[Records contained in a dataset]
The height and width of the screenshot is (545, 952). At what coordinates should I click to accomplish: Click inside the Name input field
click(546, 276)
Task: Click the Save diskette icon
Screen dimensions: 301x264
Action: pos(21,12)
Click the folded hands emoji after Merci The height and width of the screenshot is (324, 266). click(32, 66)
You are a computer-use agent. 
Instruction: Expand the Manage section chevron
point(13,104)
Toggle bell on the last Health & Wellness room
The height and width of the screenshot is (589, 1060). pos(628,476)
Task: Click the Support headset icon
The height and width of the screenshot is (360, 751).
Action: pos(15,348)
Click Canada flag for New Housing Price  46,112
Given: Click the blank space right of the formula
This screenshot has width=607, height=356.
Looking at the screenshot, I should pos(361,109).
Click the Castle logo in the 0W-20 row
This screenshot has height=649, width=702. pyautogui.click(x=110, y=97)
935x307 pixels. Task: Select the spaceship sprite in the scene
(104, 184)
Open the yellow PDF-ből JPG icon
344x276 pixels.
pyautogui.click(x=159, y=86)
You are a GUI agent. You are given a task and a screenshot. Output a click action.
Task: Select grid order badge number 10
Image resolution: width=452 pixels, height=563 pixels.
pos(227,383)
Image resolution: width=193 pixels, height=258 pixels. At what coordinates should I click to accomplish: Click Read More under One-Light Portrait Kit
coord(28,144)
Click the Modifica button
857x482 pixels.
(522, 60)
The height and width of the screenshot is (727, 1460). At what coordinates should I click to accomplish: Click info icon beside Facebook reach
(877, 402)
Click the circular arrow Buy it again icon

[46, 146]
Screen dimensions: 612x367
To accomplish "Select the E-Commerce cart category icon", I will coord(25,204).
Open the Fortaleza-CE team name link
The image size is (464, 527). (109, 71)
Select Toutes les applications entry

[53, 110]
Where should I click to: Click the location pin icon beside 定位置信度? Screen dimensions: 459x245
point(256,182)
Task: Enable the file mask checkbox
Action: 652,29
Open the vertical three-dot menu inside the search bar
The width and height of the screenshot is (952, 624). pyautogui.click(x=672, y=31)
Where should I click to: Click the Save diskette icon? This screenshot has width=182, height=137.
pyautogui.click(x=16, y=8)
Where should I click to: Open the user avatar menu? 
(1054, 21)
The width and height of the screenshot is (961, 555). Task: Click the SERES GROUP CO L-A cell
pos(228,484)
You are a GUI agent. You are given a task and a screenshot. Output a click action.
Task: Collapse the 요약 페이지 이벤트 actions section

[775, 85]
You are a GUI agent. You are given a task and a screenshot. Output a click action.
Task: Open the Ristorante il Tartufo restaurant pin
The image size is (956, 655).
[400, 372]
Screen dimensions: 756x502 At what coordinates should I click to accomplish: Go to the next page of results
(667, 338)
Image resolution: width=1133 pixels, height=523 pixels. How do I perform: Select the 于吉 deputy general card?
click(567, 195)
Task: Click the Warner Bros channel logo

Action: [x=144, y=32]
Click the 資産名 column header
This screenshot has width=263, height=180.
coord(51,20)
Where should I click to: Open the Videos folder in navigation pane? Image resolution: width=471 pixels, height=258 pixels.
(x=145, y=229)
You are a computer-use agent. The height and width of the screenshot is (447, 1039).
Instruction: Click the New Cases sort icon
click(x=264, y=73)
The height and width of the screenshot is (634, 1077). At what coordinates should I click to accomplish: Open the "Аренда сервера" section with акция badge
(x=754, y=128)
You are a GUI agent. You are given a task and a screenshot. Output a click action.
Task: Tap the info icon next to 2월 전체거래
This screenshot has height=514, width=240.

■ **YOUR ASSIGNMENT**: When a line among the entries above contains "computer", copy it.

■ **EXERCISE RESPONSE**:
You are a computer-use agent. 
You are a computer-use agent. The height and width of the screenshot is (447, 1039).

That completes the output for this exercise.